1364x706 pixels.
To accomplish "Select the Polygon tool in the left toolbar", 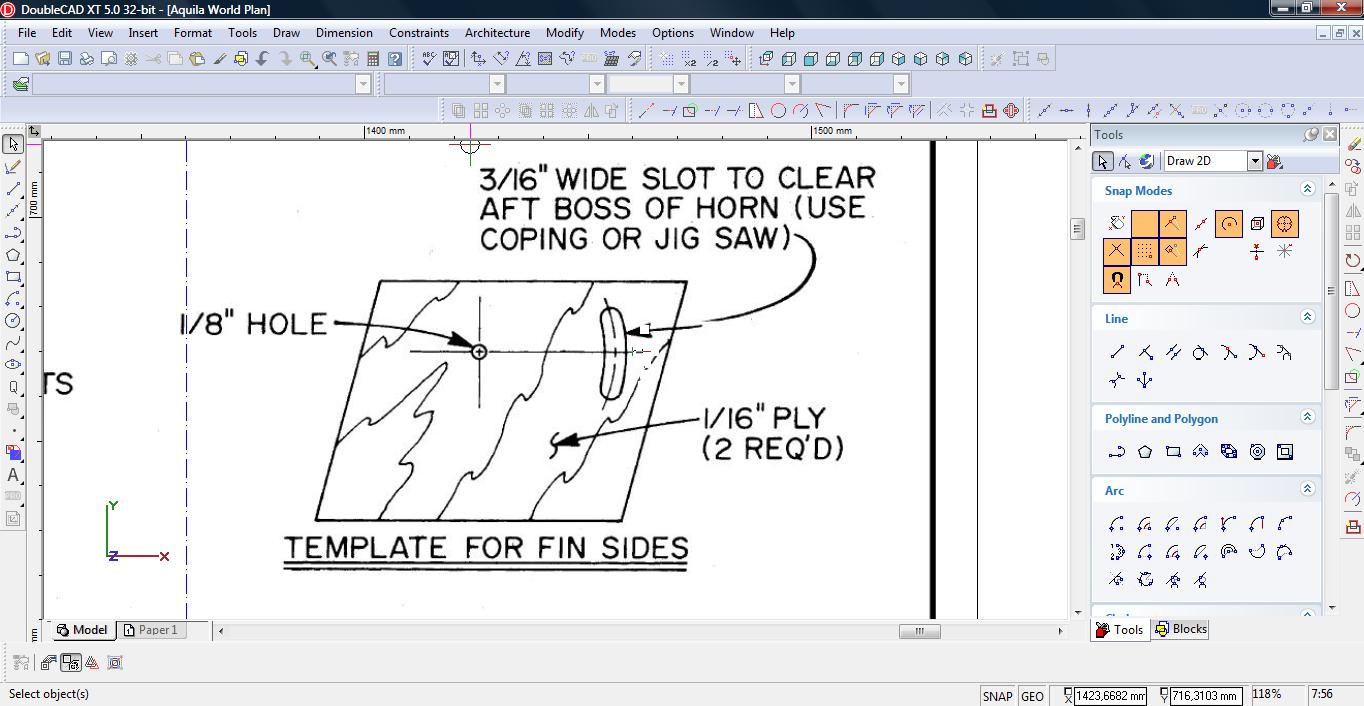I will click(13, 255).
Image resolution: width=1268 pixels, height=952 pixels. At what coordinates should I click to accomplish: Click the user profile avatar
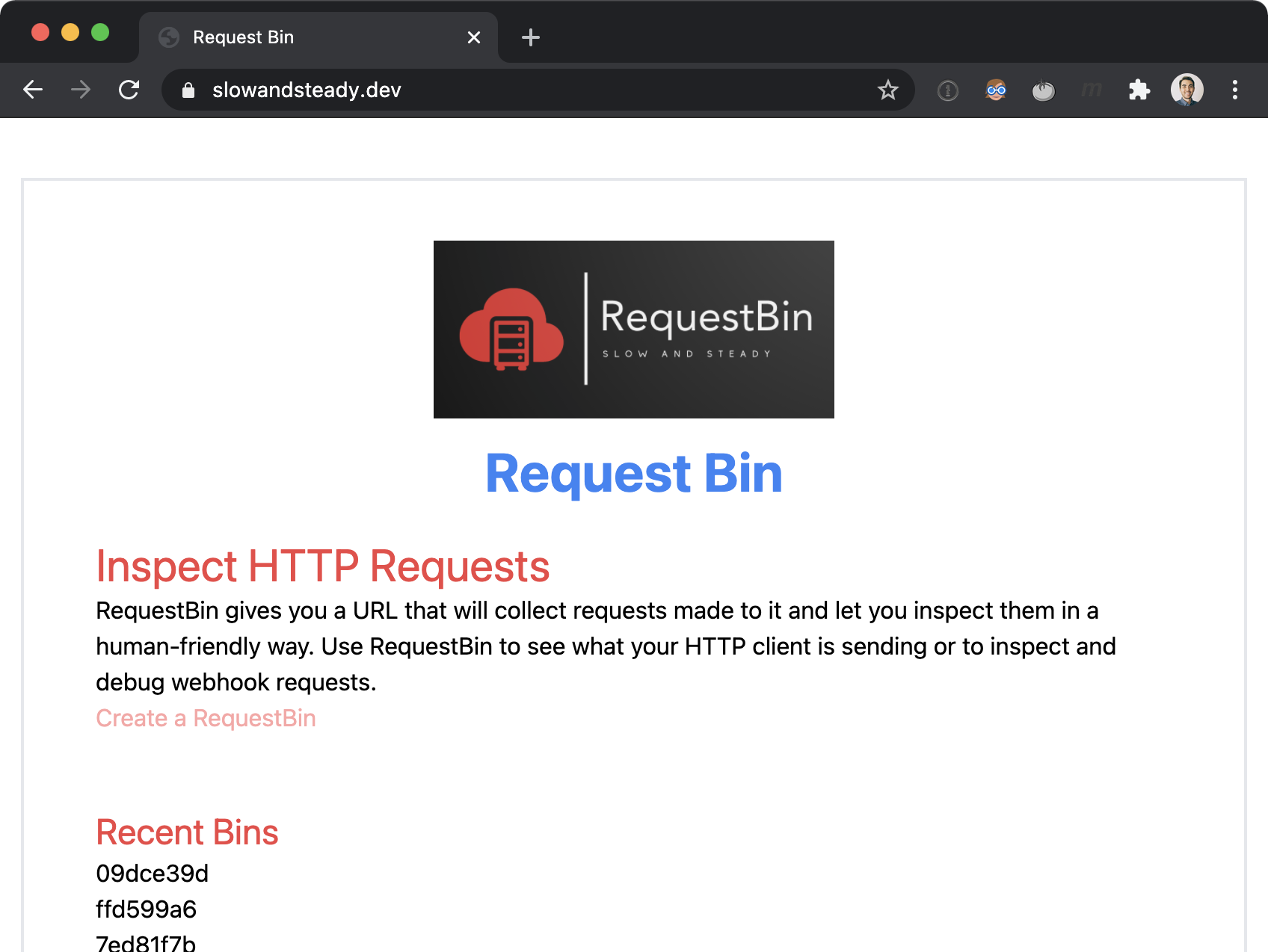(x=1187, y=90)
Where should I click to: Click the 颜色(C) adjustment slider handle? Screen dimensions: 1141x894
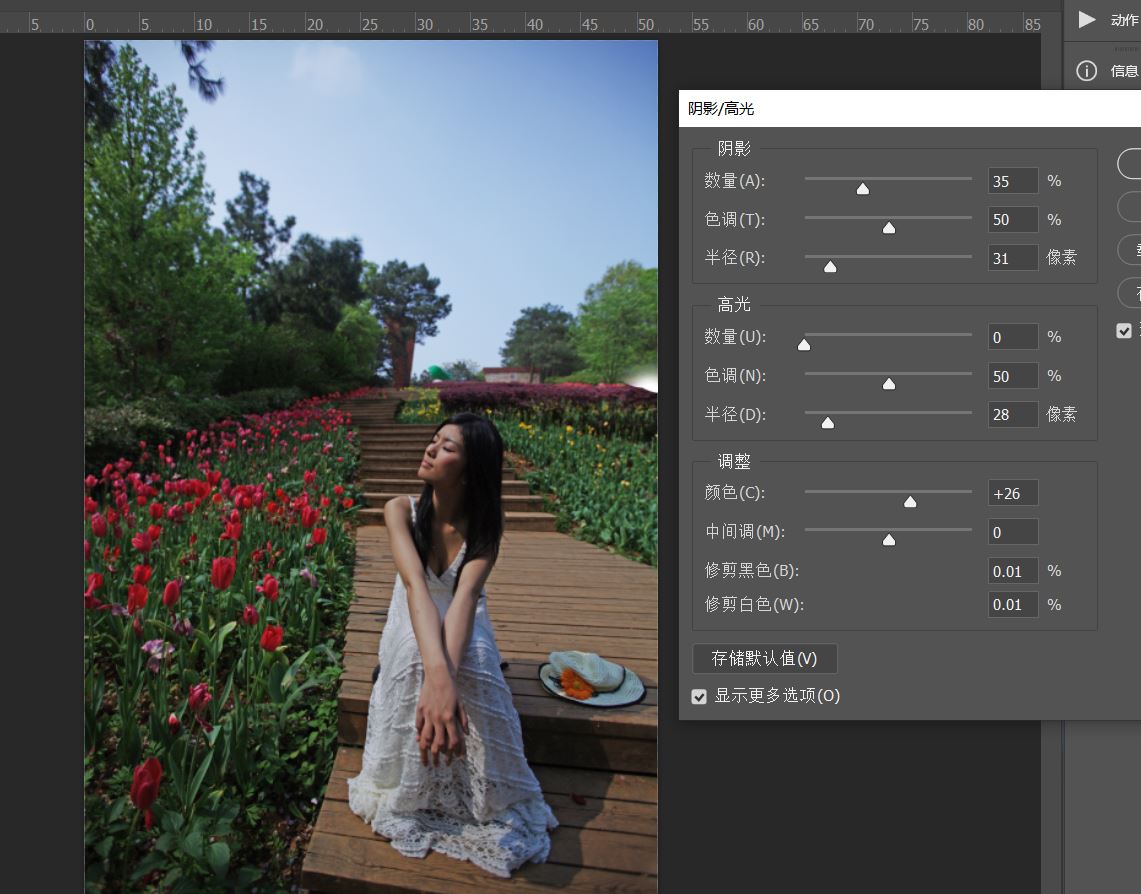910,501
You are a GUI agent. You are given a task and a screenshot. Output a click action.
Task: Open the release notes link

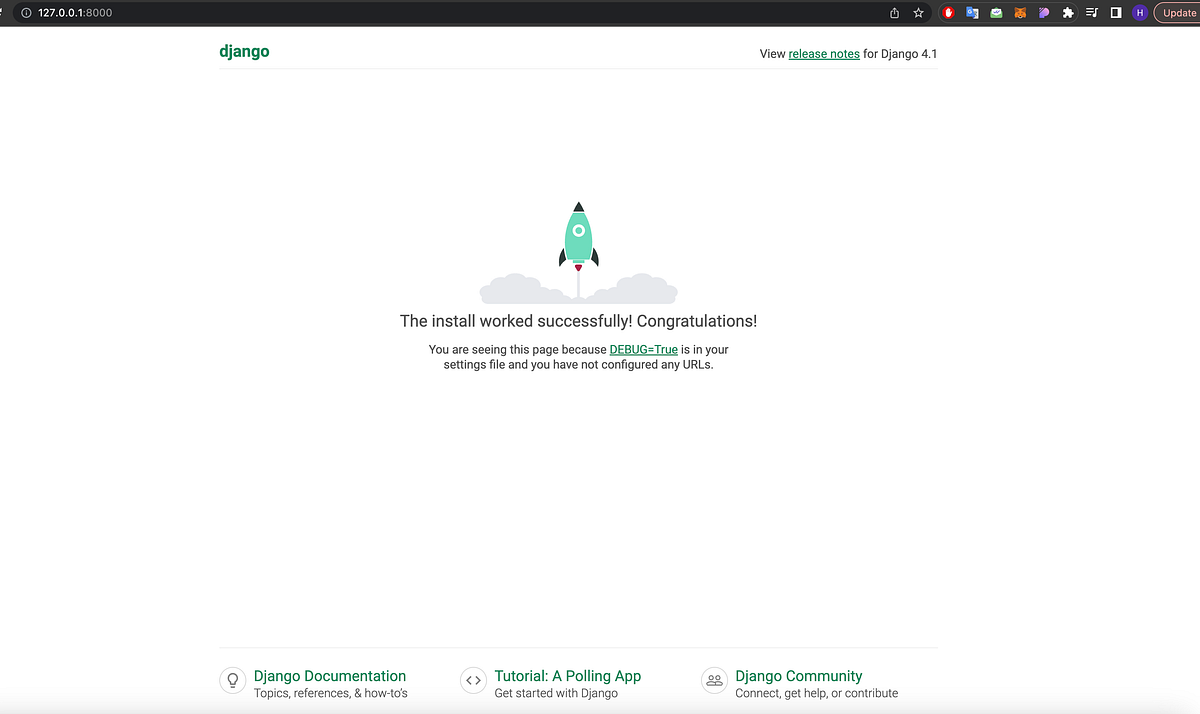[x=823, y=53]
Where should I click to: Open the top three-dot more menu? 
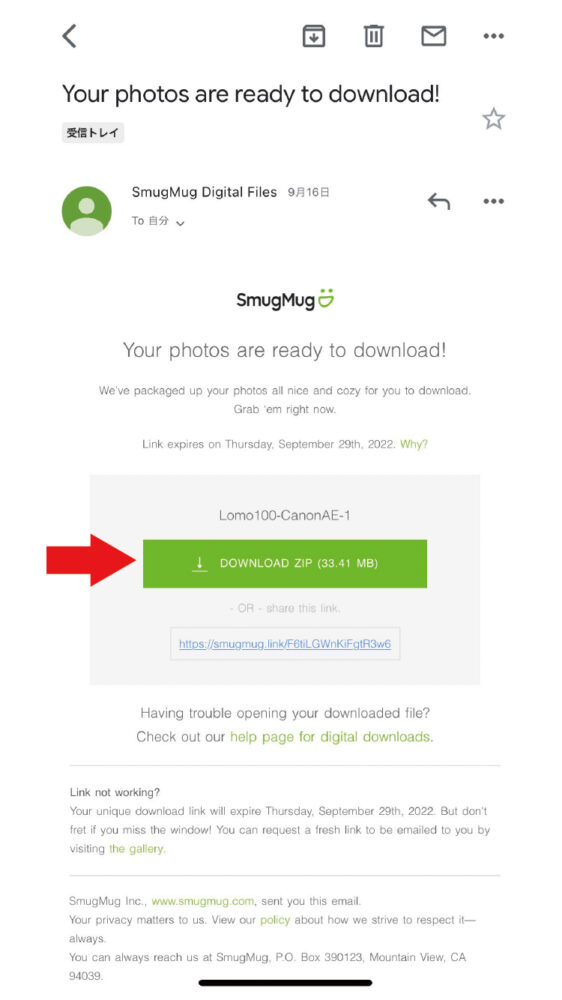[494, 36]
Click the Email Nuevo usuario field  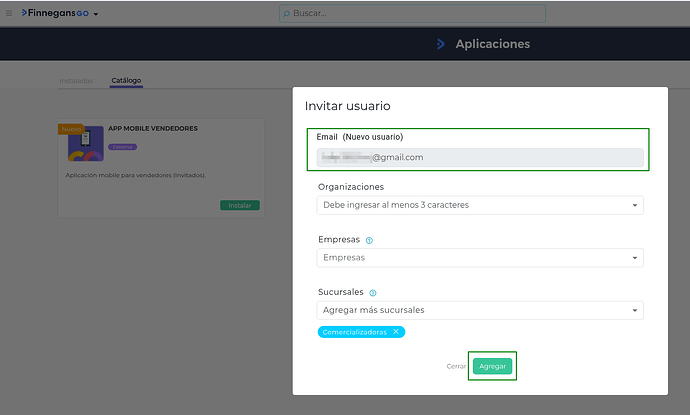[480, 157]
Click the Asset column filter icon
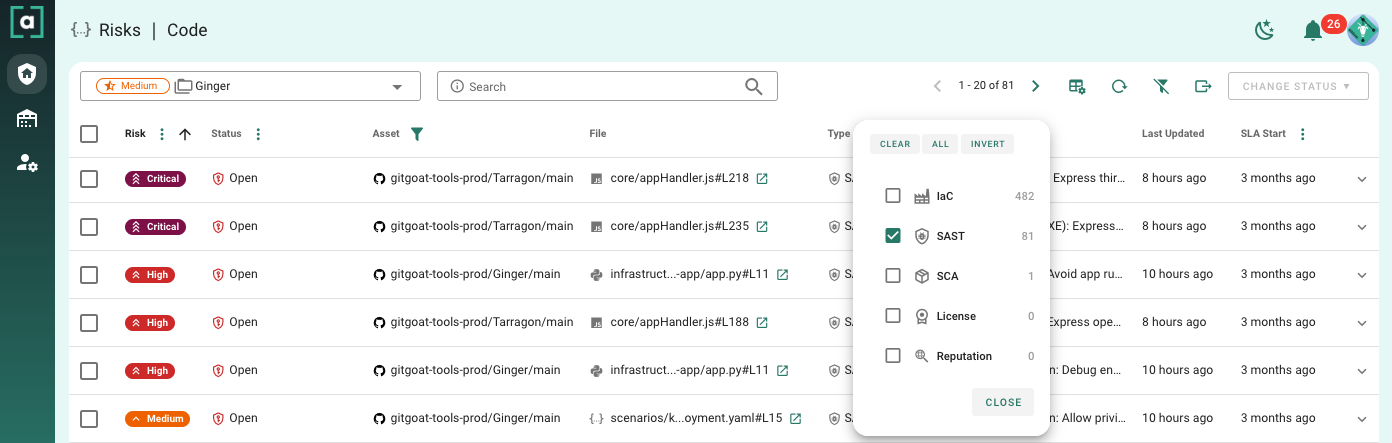The image size is (1392, 443). tap(417, 134)
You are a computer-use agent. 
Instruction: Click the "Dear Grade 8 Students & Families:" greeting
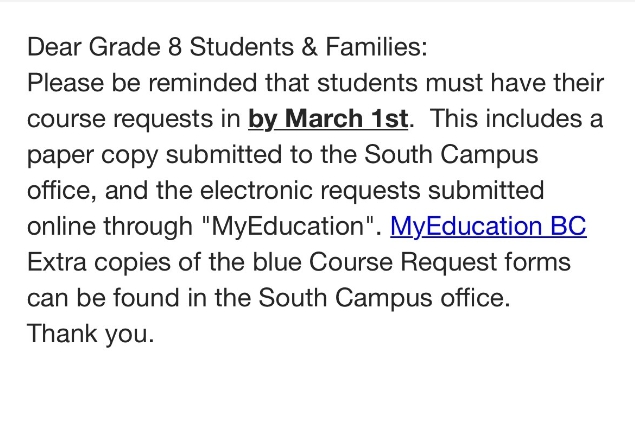pos(227,47)
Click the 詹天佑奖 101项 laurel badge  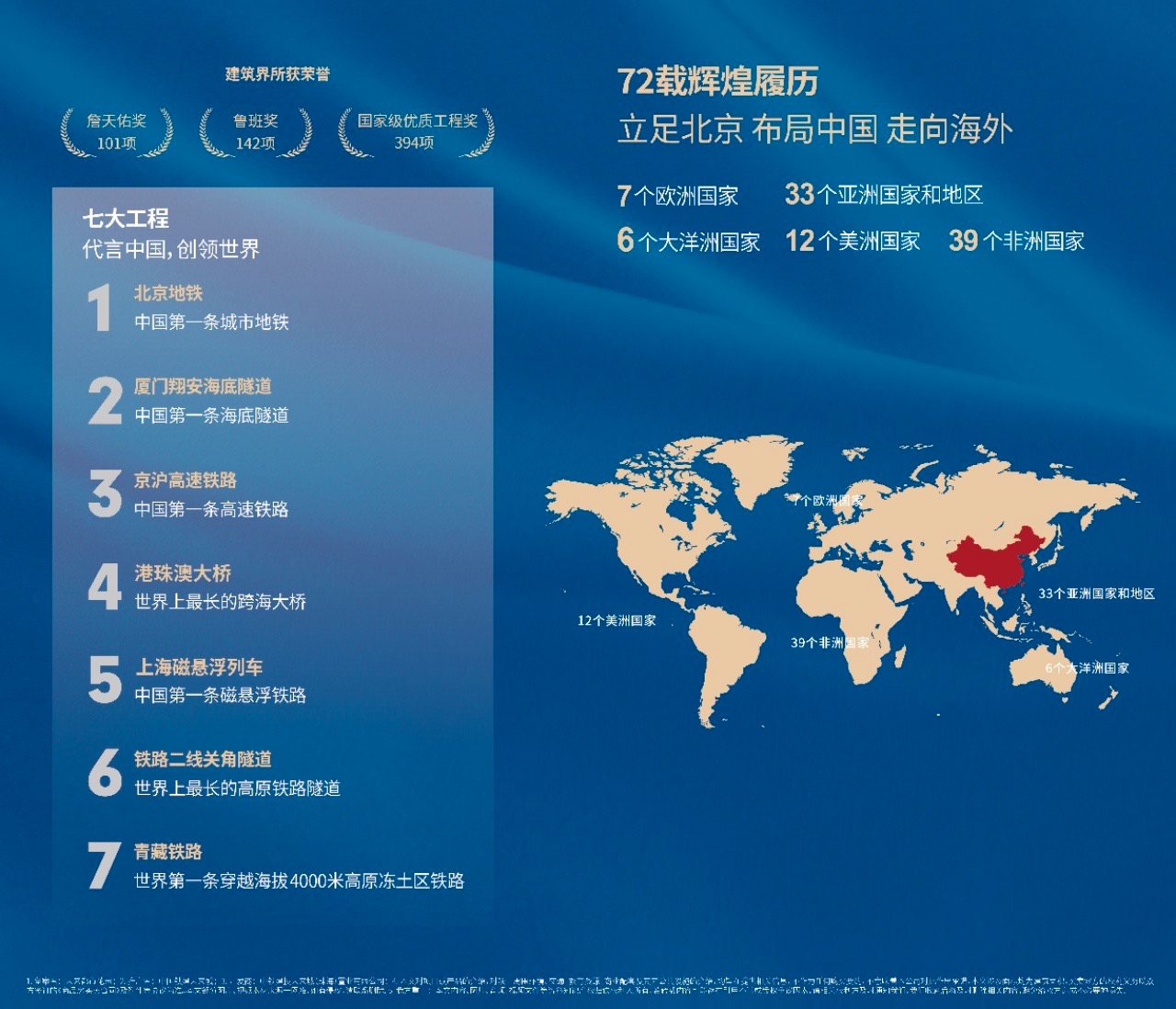pyautogui.click(x=117, y=132)
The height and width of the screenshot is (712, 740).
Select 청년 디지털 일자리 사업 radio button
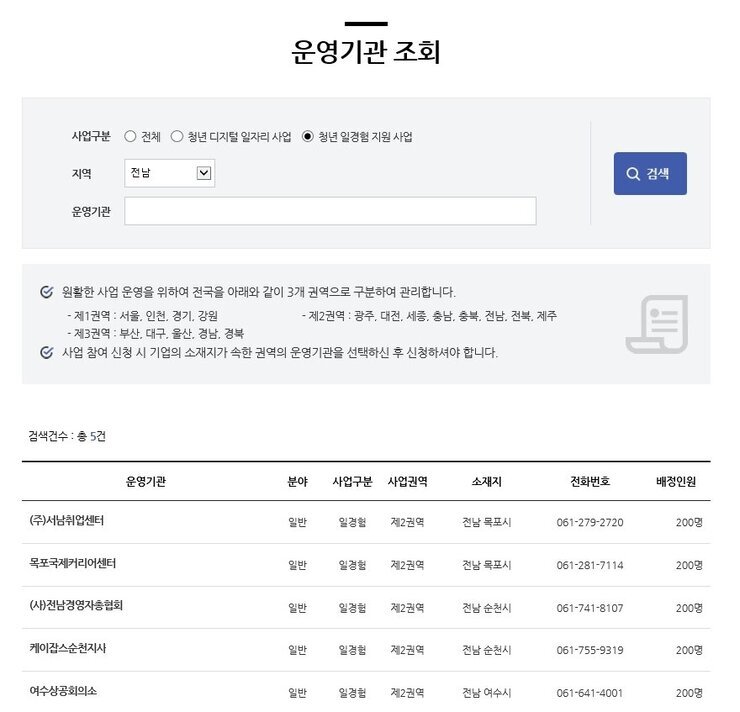[x=178, y=138]
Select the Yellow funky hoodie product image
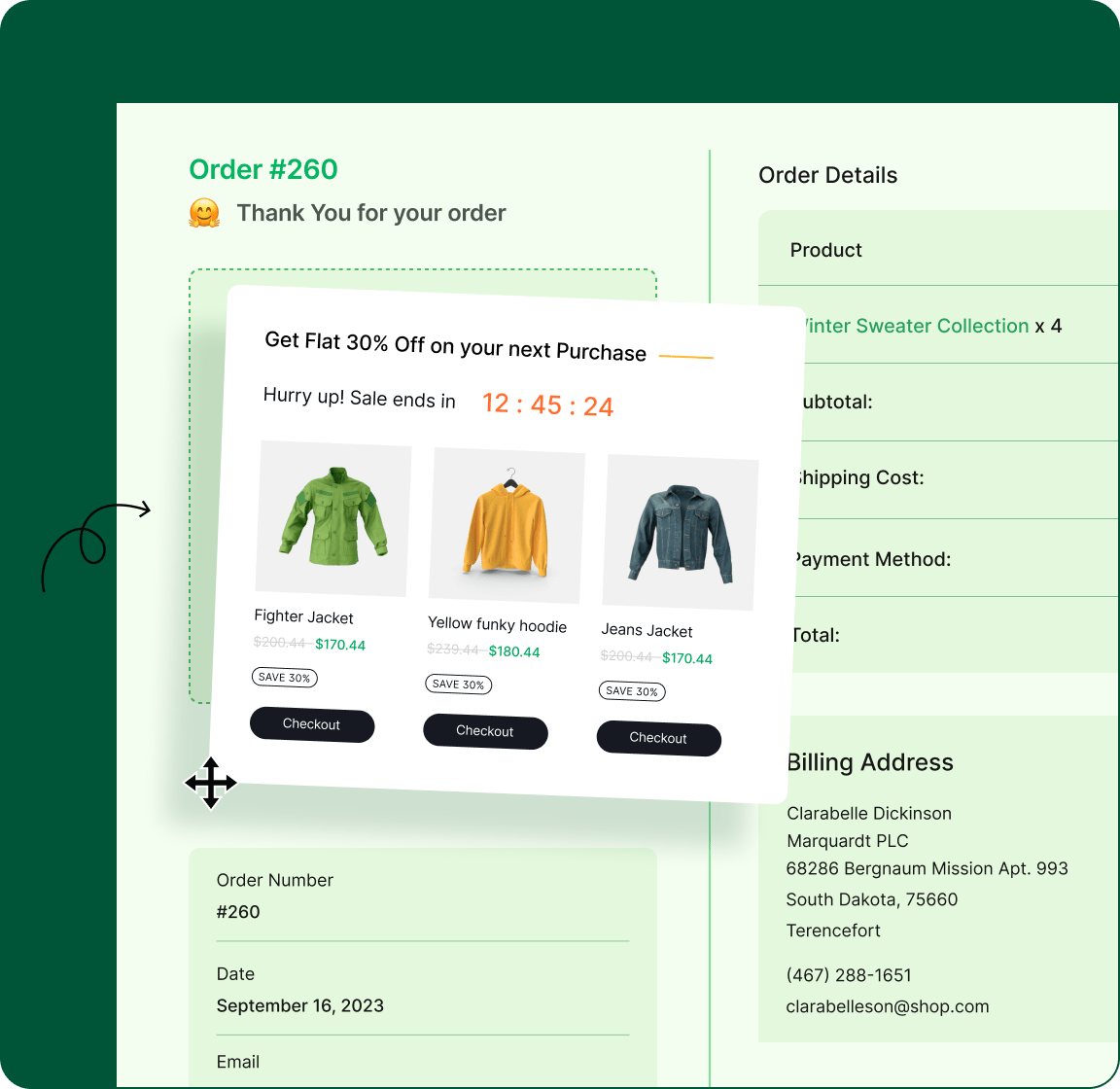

* * * * * * *

Copy every line where the word "agent" is present in the entries above.

**Solved problem**
You are a GUI agent. You are given a task and a screenshot. Output a click action.
You are a computer-use agent. 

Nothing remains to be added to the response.